When introducing breaking changes to an API, you want your customers to keep the version they already have and update when they are ready—so they can test the changes in their own systems before releasing any changes downstream to their users. This is why making sure your API versioning doesn’t break is so critical. We have two systems in place for that: point-in-time API versioning coupled with API monitoring from Runscope. Monitoring our APIs with regression tests is critical to making sure that our API versioning processes are effective and deliver value to us and the end-user.
We consider ourselves an API-first company, which means that our product and the way we interface with customers is entirely by APIs. There’s an expectation that APIs will be online 24/7. If a customer uses Clearbit for a product integration and our APIs go down or something breaks, then that can trickle down and cause issues in the customer’s system—and that’s not good for anyone’s business. So, more important than the way that we version and improve on our APIs is the way that we ensure that they’re performing optimally, and at all times. For that, Runscope is a vital component to our business.
Three Versions of API Versioning
Basically, you have three ways to version an API:
The first (and most common) is to include the version in the request URL — for example, v1, v2, and so on — and route different API versions to different endpoints. This works well for occasional updates, but quickly gets unruly if you have a lot of API changes.
The second approach, which I’ve seen GitHub successfully using, is to send the version in the header of the request. This approach (similar to url versioning) is probably best for APIs that only introduce breaking changes once in a great while.
The third approach, which I’m not sure if Stripe invented, but they certainly made it popular, is what we call point-in-time versioning. How it works is, the first time a user makes a request to the API, that point-in-time (timestamp) gets saved alongside the account data and becomes their version until they choose to manually bump it to the current version.
With this approach, when a user calls an API for the first time, they don’t have to worry about versioning. They make their first API request, and we record the version they are using automatically. Now, every time a user calls an API, that API version is locked.
Point-in-Time Versioning: Not a Numbers Game Anymore
The point-in-time method is slightly more complex, but it has advantages. For instance, at Clearbit, it allows us to make adjustments within our codebase without having to create create new endpoints within our system. It also allows us to easily see which API versions our customers are using. Since we’re anticipating quite a few changes to our APIs in the future as we improve them, this approach works well for us.
This approach also allows us to do some interesting things in our API Docs and Dashboard (below). We can look at the current version and compare that to the customer’s time-stamp. Based on that comparison, we can let the customer know they are not on the current version and, because we keep a detailed change log, spell out exactly what changes were made since their point-in-time version.
Someone once asked, how many versions of our API do we have? We don’t really think about versions in terms of numbers anymore. We think about them in terms of a point in time. This way if we ever have a breaking change, we can simply bump the timestamp on the current API to the time of change.

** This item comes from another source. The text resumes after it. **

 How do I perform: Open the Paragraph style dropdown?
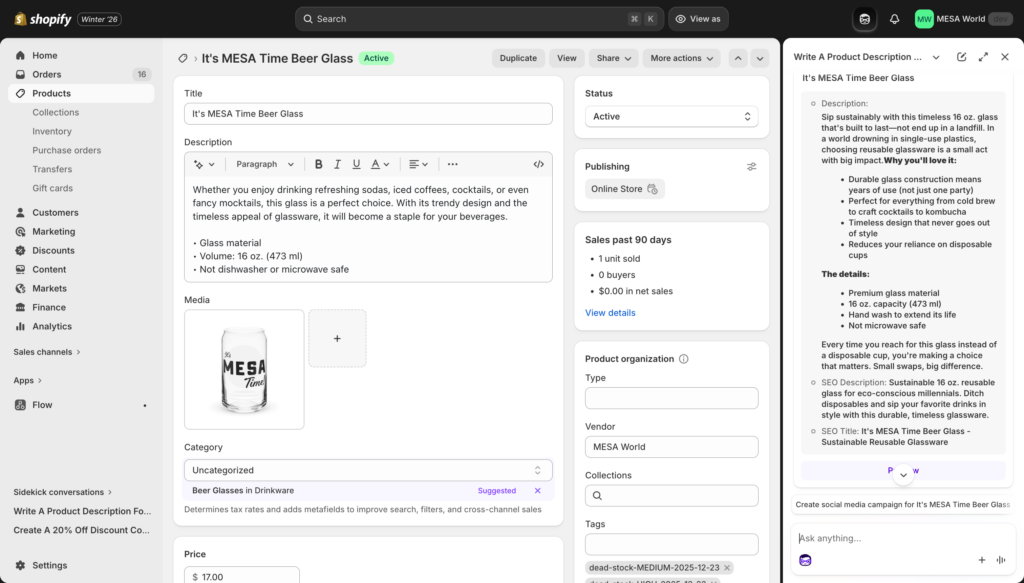[x=265, y=163]
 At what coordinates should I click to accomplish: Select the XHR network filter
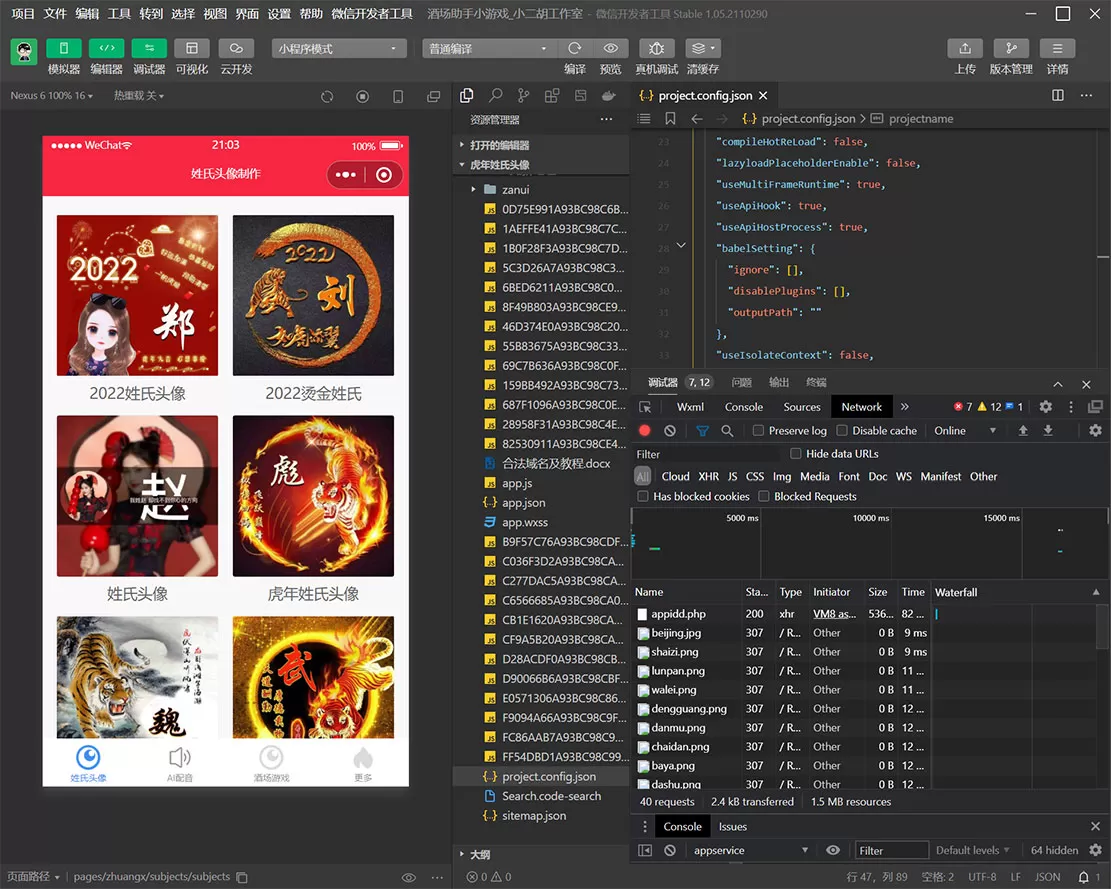point(708,477)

The key to all this of course is managing change on the backend so that API versioning is seamless for our customers. Basically, we need assurance that our versioning doesn’t break and that we can maintain this style without a lot of complexity.
Managing Change and Complexity with Runscope
By running a schedule of regression tests against our API endpoints, we’re able to support tons of API versions transparently. It’s easy for us to build and update tests and add custom headers and versioning so that there are no unknowns.
With dozens of API versions it’s important that we continually test their accuracy. We use Runscope for regression testing each of the versions. Runscope lets us test every point-in-time version we support and efficiently push out new versions when needed. We also know that we haven’t broken a legacy version that a certain percentage of customers are still using.
Plus, we integrate test failure alerts into Slack so we can triage API issues as they happen, and hopefully before they reach customers. Runscope covers all the bases for us as far as API monitoring goes.
As a developer, I typically don’t hear much until things go badly, so the radio silence on point-in-time versioning is kind of awesome. With Runscope, we can build tests, run them and then basically forget about it, because the less we hear from Runscope, the better. It means things are working as expected.